To recap, in February, Sumatec outlined proposals to raise up to RM80 million via the private placement of up to a billion shares to new investors.

It also proposed a renounceable rights issue with warrants — of up to 3.22 billion shares — that aimed to raise between RM193.3 million and RM322.6 million together with a proposed issuance of 800 million shares to pay contractors in the oilfield.

These were to be followed by a second phase worth US$298 million that included the construction of a gas-processing plant. The scale of the exercises dwarfed Sumatec’s market capitalisation at the time of just above RM300 million.

In its financial year ended Dec 31, 2016 (FY2016), Sumatec suffered a net loss of RM62 million on revenue of RM46.4 million.

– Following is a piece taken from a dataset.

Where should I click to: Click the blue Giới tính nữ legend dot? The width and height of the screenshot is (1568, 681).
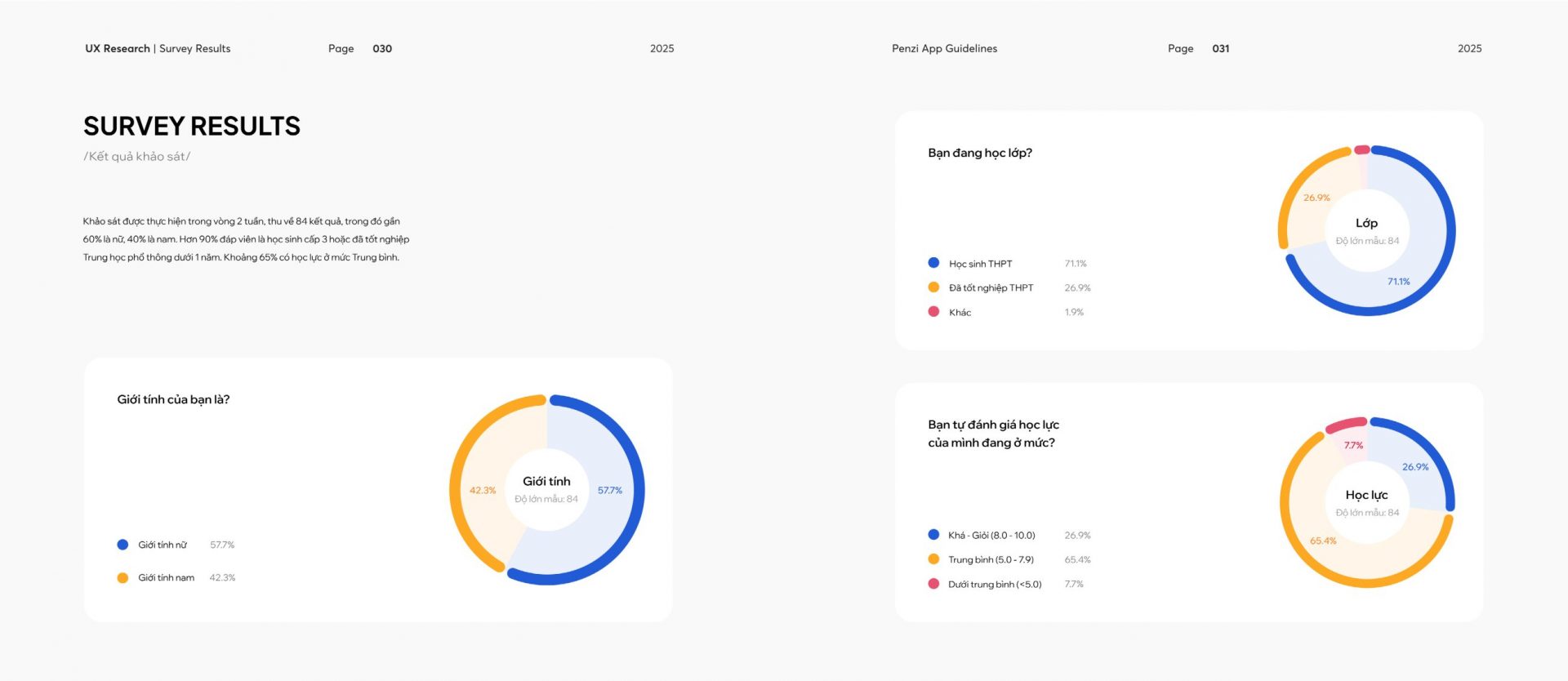click(x=122, y=545)
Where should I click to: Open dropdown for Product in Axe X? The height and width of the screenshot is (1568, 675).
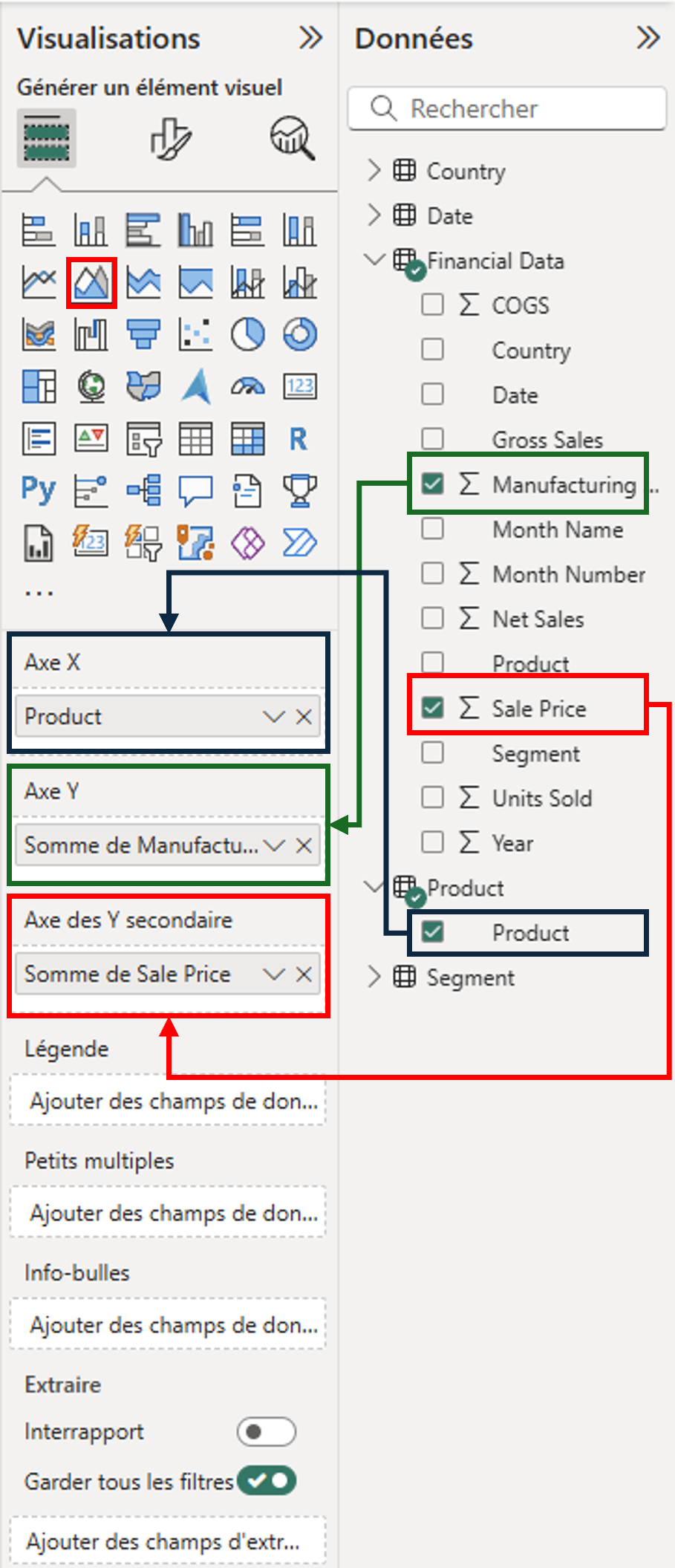[x=273, y=717]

It was still loss-making in the first half of FY2017, recording a revenue of RM8.23 million and net loss of RM3.05 million due to a 73.2% year-on-year drop in turnover.

Last Thursday, Sumatec closed at six sen for a market capitalisation of RM223.22 million.

 

‘Better deal’

Abu Talib says the latest proposal is a “better deal” as the company will now take full ownership of the proven plus probable oil reserves (2P) amounting to 139.4 million barrels of oil equivalent (boe) in the Rakushechnoye field.

Based on the 2012 JIA, Sumatec is entitled to only 50% of the profits from the oil production after taking full profit for the first two million barrels of oil produced. Since mid-2017, MELL has been funding the operations at the oilfield on Sumatec’s behalf given the limitations imposed by the NFC Labuan winding-up petition, says Halim.

In June, MELL’s 25-year concession of the oilfield, which expires in August 2025, was extended by another 25 years, according to a Bursa Malaysia filing.

Having a tangible asset widens Sumatec’s funding options down the road, says the managing director. In addition, it expects further upside from the acquisition as the 2P reserves only amount to 10% of the concession area based on a 2014 assessment.

“Sumatec needs tangible assets for it to satisfy the creditors and bankers. Without collateral and direct control over cash flow, Sumatec will always be undervalued and fundraising will be difficult,” says Abu Talib.